__WHAT IS BEING ASKED__. Pull out the text lines of every item below word for word, leaving out the pictures.
● ● ● ●
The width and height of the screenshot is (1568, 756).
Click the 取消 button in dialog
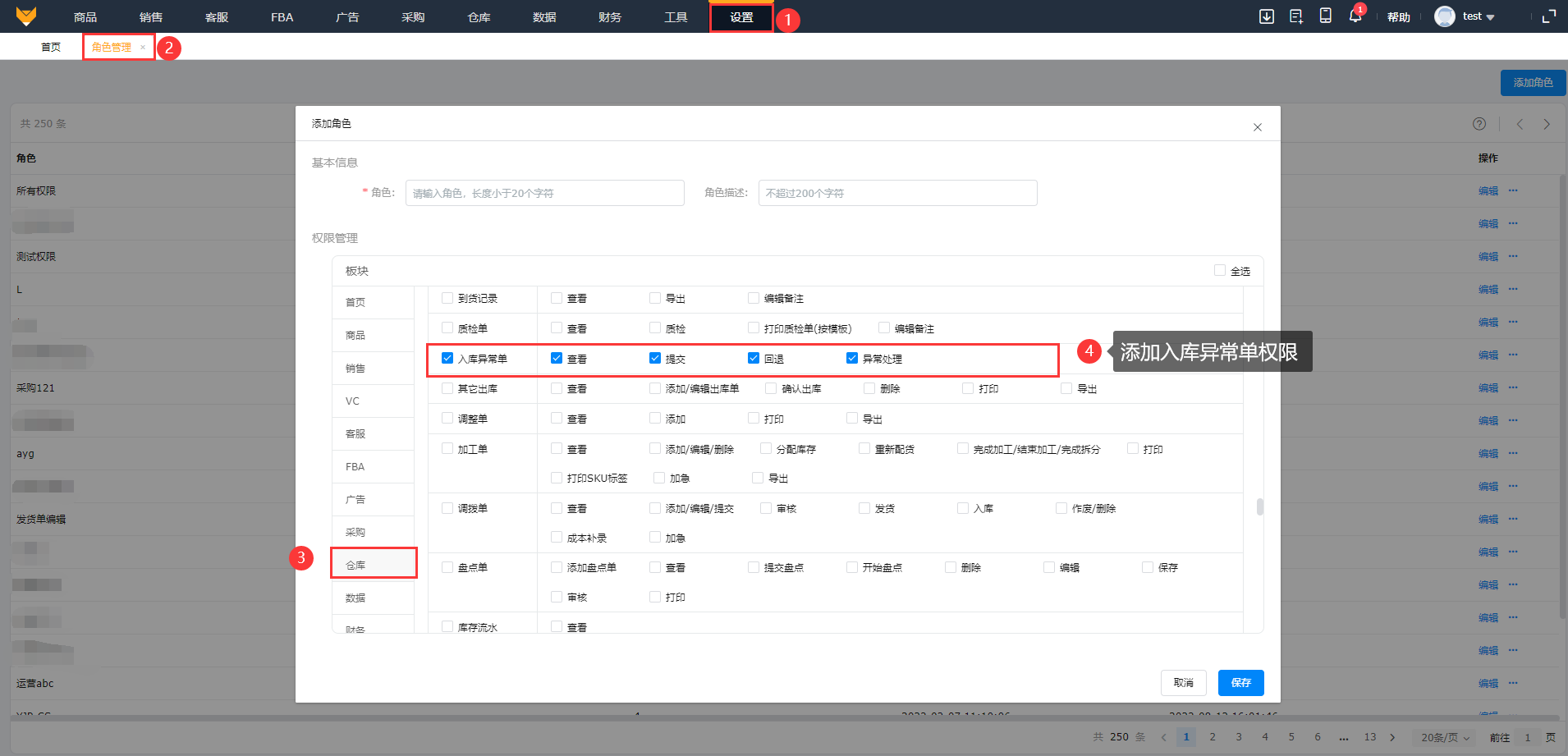pos(1183,682)
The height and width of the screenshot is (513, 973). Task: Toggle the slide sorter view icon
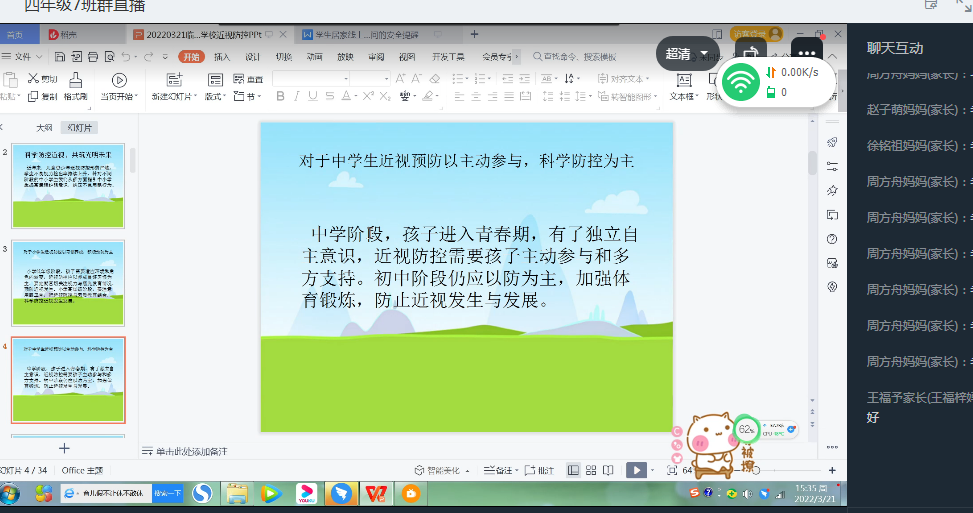tap(591, 470)
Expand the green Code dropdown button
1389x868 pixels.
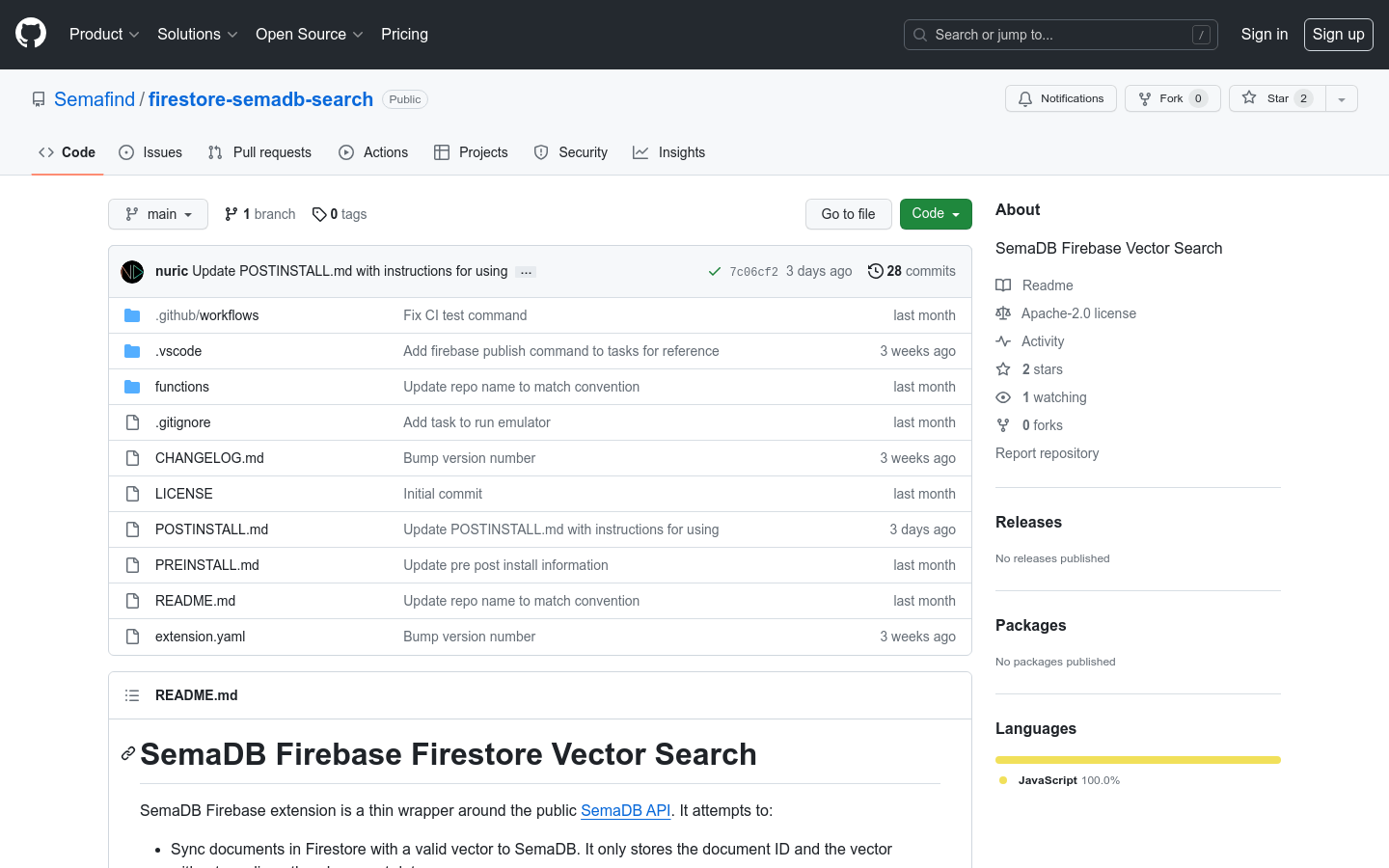[936, 214]
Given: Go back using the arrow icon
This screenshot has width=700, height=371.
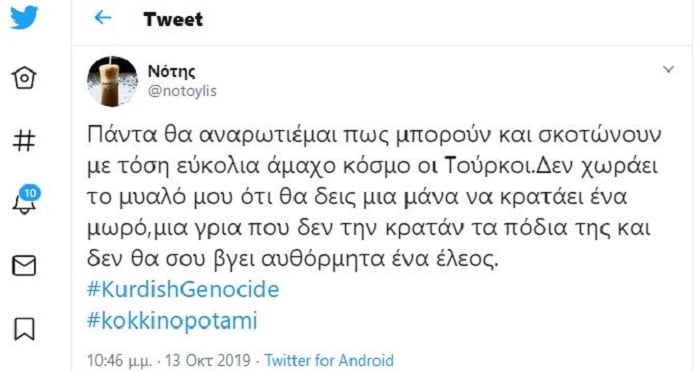Looking at the screenshot, I should pyautogui.click(x=103, y=18).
● ● ● ●
__FULL ANSWER__.
The width and height of the screenshot is (1568, 756).
Click the 取消 button in dialog
pos(1183,682)
The height and width of the screenshot is (513, 973). Task: Toggle the slide sorter view icon
tap(591, 470)
Expand the green Code dropdown button
1389x868 pixels.
[936, 214]
Given: Go back using the arrow icon
This screenshot has width=700, height=371.
Looking at the screenshot, I should pyautogui.click(x=103, y=18).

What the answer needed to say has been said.